(Dataset items)
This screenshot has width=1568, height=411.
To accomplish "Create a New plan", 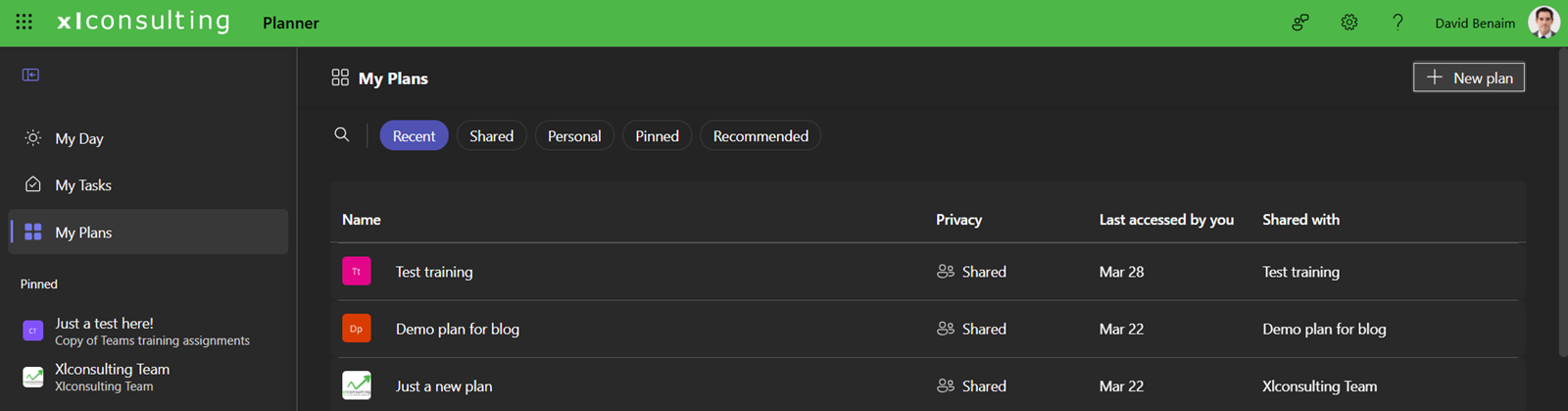I will pos(1468,77).
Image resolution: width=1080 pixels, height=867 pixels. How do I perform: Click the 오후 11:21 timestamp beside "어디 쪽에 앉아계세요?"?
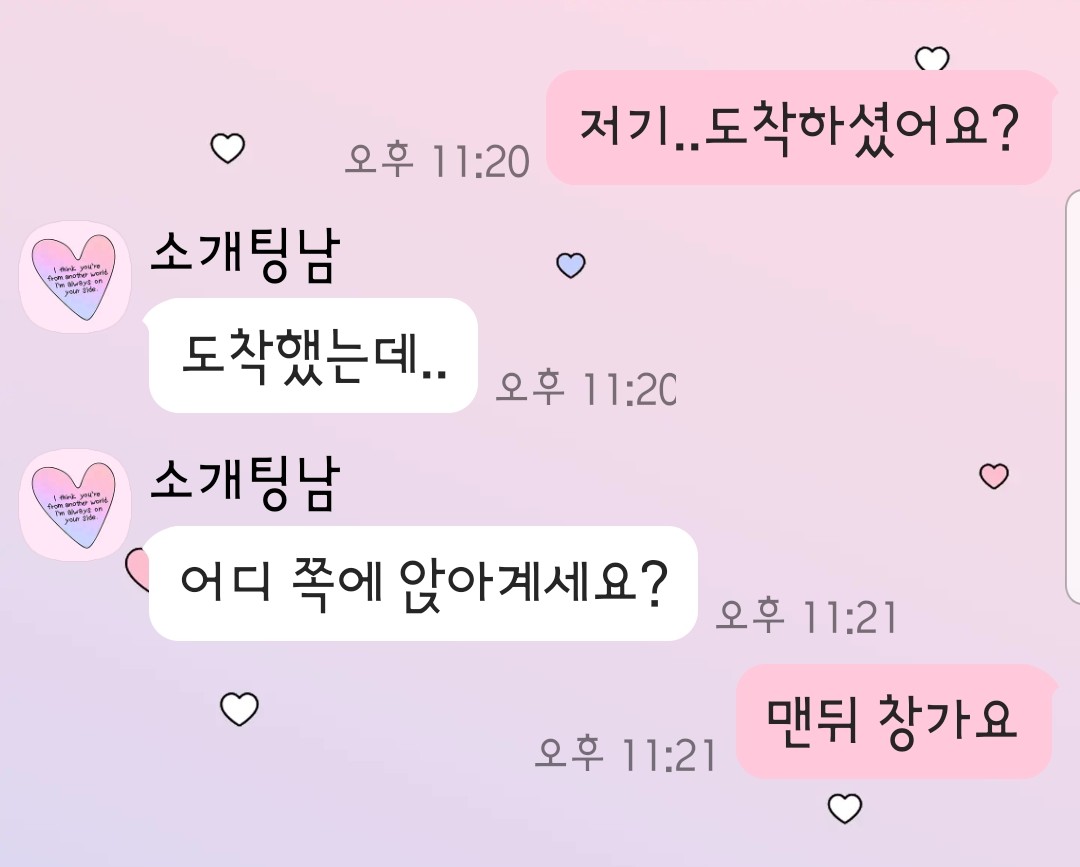tap(806, 616)
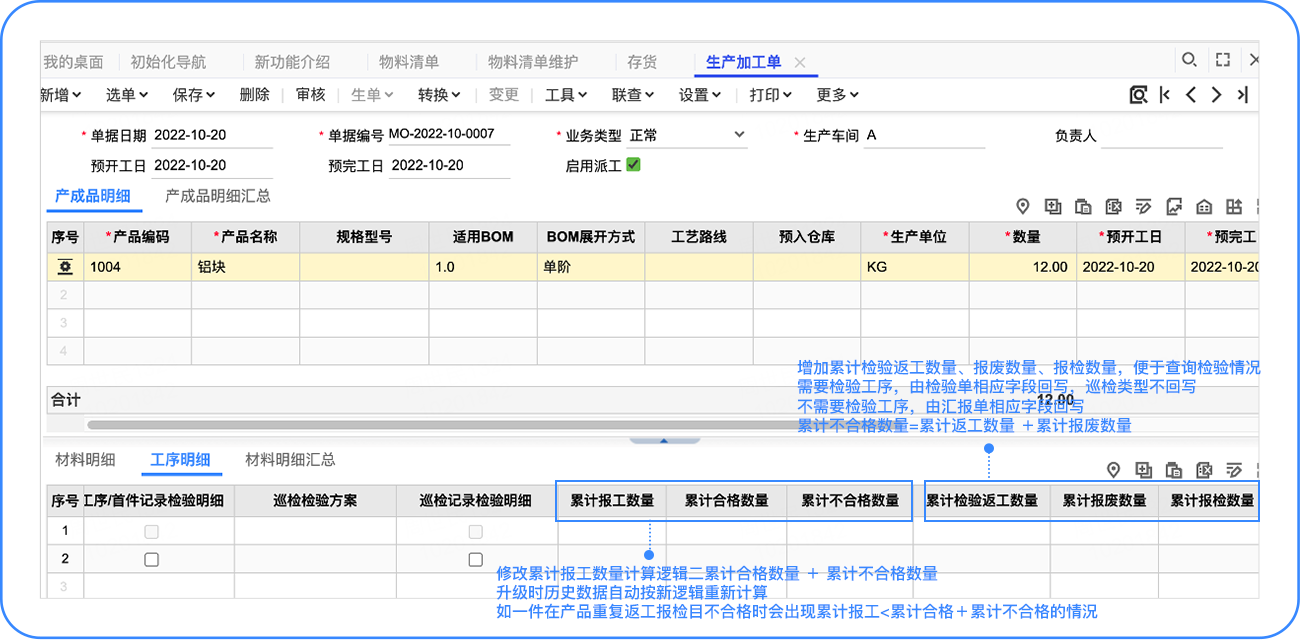Click the row settings gear in row 1

tap(66, 267)
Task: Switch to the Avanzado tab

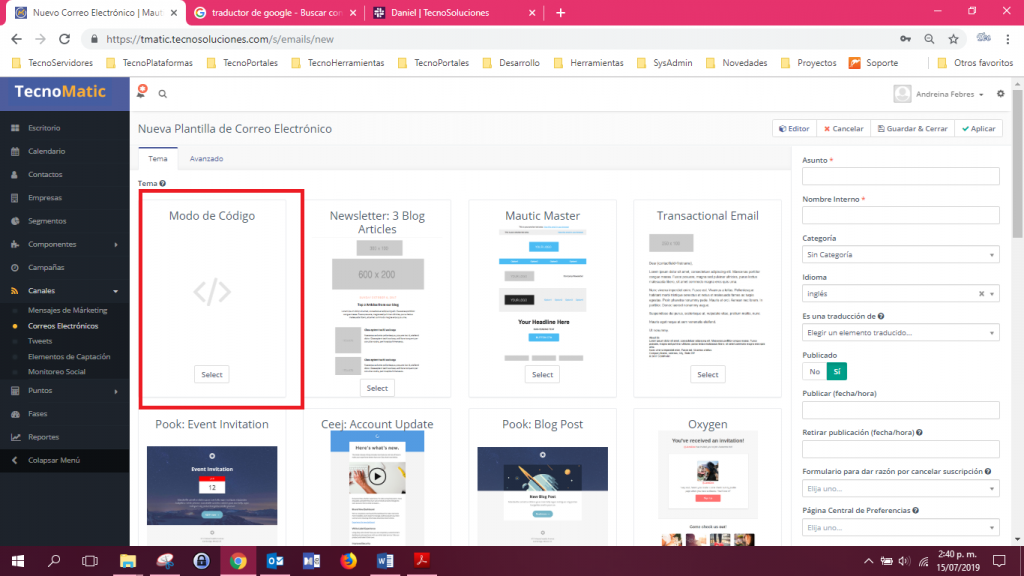Action: pyautogui.click(x=206, y=159)
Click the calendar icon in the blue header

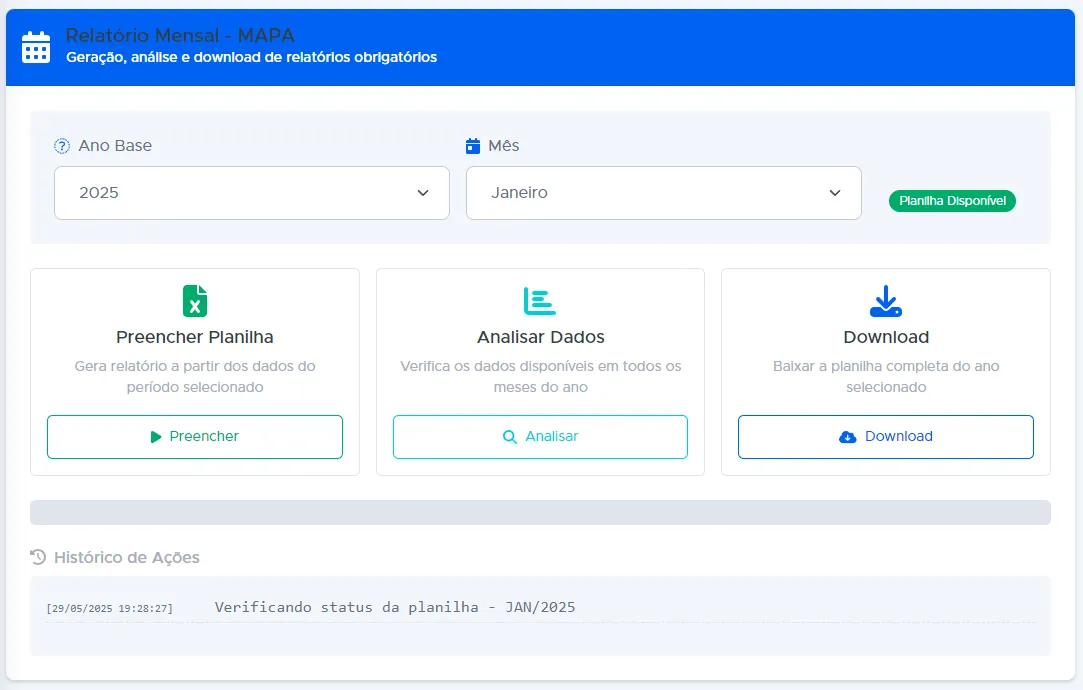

ABOUT THIS TASK » If pictures appear, drop them, and retype exactly the lines from the "Task: Switch to the Avanzado tab" line through the last line of the data above.

ANSWER »
Task: Switch to the Avanzado tab

Action: pyautogui.click(x=206, y=159)
Click the calendar icon in the blue header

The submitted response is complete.